The cover band in that bar was really good. Or perhaps we were really drunk. One guy on guitar and vocal, another on keyboard, and two young girls on backup vocals. Girl A was pouting her lips as if angry with her mother. Girl B looked like a heroin addict, her face pale and her eyes glassy as her hips swayed with the music in sync with Girl A. The two guys both kept long hair. And together they did a wonderful rendition of Beatles’ Love Me Do, on that David Lynchesque stage, with orange-colored stage curtains behind them and disco lights jumping over them.
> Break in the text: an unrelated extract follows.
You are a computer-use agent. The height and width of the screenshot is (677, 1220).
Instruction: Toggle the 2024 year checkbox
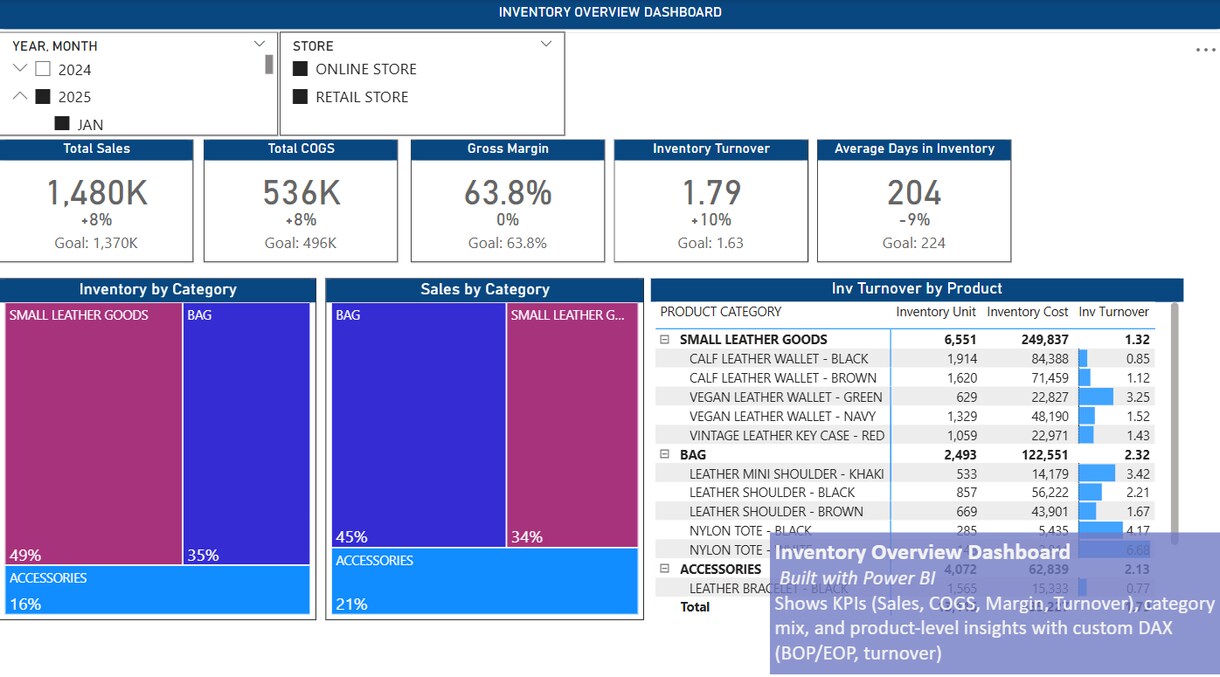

It’s very kitsch. Touristy. Tacky. But I always enjoyed bands like that – earnest, yet a bit ennui; following the Western standards, but with a distinct cheesy Chinese-pop ting. There’s a path I seem to recognize, based on my own teenage experience.
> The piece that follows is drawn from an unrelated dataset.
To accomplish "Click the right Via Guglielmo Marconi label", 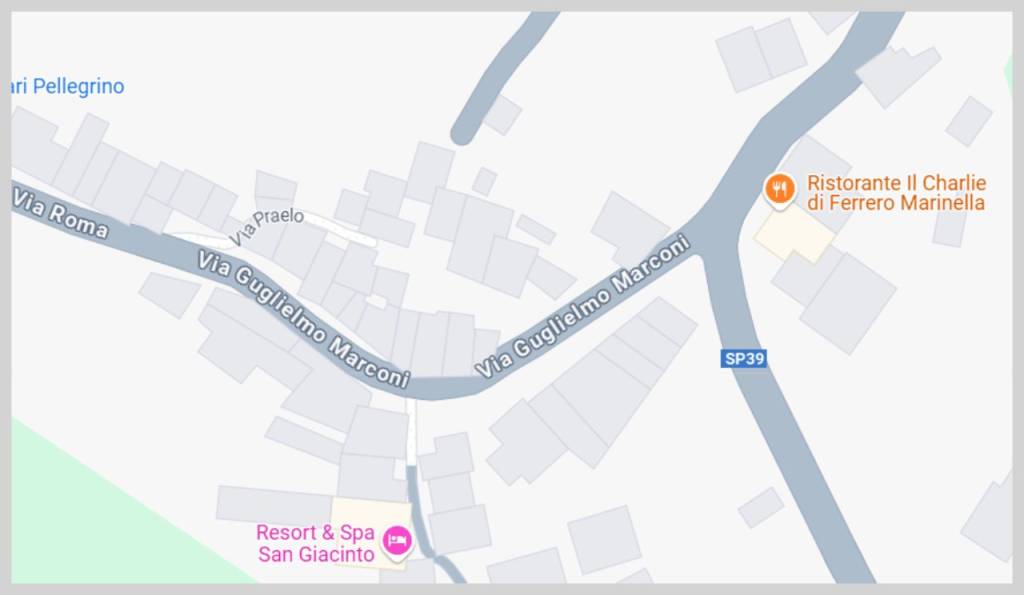I will [583, 306].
Over the past weekend, I read in Time Out Beijing that the developers are building a new leisure and cultural complex on North Sanlitun Street. It will “provide a home for nightclubs, fashion showcases, cyber-cafes and music spaces, and will be founded on ‘a synthesis of Eastern and Western culture and thinking’”. The complex is designed by Alan Chan, a famous Hong Kong designer who gave us Coca Cola’s Chinese logo.

The article predicted that many of the current small cafes and bars will be demolished by the end of 2006. In their place will be a upmarket Versace Hotel and boutique shops like Prada and Boss. “In the years to come,” said Alan Chan, “Beijing’s influence will match that of London, New York or Tokyo.”

Businessmen and cultural elites are mostly gaga over the new development. One businesswoman opined that the Sanlitun area could evolve into a model mix of cultures as Beijign is increasingly thrust into the global limelight over the next three years. A British artist suggested that “Sanlitun could take Paris as a model, with sidewalk cafes that attract kindred spirits – artists, students and philosophers…”

A “cutting-edge” DJ hoped that “Sanlitun should one day feature everything from Indian cyber-cafes to French broadband-wired bistros, along with nightclubs specializing in jazz, trance, new-age or punk music.” A developer commented that the new complex would be the first time ever that a coalition of Chinese and foreigners, of entrepreneurs and electronic artists, will be formed to help fashion the future of the Chinese capital.”

I can definitely see that future – a future in which most foreigner travelers visiting Beijing for the 2008 Olympics will not find the place any different from where they come from.

I’m not a preservationist or anything. I just want my chaotic touristy bar street and my tacky Chinese bands singing Beatles cover songs. For those are something that one would never be able to find in London, New York, Paris or Tokyo.